Problem to work on >> Throughout the listing below, copy each line containing "computer".

Provided records >>
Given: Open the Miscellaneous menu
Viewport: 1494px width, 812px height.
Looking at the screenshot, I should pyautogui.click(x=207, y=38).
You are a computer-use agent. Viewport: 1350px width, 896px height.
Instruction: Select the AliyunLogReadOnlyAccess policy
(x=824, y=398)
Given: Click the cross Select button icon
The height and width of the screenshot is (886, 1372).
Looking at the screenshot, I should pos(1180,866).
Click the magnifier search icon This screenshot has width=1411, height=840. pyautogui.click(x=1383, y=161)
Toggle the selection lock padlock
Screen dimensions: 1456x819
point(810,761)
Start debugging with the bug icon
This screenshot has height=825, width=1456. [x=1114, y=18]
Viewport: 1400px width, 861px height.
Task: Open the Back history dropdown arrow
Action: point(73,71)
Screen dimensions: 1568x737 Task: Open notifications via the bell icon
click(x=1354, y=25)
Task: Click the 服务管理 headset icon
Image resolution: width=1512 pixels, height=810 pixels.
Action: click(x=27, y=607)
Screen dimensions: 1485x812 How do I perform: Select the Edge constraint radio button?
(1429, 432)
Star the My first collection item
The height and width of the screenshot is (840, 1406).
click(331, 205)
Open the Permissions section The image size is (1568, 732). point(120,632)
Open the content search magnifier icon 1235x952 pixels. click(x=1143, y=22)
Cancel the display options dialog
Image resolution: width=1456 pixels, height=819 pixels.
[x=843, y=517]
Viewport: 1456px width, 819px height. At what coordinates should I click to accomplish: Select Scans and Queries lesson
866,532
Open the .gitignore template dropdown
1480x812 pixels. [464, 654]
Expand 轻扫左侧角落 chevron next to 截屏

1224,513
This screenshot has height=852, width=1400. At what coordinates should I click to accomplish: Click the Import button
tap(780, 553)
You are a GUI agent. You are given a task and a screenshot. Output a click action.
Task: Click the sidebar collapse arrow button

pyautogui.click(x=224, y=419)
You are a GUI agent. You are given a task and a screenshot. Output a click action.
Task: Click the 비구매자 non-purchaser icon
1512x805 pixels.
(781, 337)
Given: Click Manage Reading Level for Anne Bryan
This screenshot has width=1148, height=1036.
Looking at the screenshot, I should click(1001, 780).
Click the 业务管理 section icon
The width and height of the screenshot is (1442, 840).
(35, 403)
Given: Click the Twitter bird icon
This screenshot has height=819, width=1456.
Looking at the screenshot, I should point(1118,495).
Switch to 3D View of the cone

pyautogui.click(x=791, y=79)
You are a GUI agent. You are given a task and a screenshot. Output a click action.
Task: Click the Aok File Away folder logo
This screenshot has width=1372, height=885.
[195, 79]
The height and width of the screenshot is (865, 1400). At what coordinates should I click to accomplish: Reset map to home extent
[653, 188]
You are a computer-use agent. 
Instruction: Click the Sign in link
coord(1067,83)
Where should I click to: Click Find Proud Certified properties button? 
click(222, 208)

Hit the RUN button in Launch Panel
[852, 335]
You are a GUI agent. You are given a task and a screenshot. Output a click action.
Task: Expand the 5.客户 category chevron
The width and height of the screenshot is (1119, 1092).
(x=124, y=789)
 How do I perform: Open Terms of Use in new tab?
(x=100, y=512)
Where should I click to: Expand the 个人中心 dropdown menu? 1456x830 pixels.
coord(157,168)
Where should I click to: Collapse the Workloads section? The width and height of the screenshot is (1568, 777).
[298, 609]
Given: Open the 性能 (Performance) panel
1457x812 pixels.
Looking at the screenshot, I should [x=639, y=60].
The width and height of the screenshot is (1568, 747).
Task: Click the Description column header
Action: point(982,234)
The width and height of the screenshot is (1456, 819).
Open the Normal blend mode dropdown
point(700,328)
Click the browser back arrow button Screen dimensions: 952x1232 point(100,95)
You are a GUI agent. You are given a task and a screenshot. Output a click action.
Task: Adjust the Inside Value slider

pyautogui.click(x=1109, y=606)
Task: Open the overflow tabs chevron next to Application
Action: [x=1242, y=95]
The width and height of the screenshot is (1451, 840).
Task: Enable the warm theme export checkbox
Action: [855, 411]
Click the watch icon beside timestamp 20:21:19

Response to this exercise >>
You are a computer-use agent. Viewport: 1350px width, 896px height.
You are a computer-use agent. 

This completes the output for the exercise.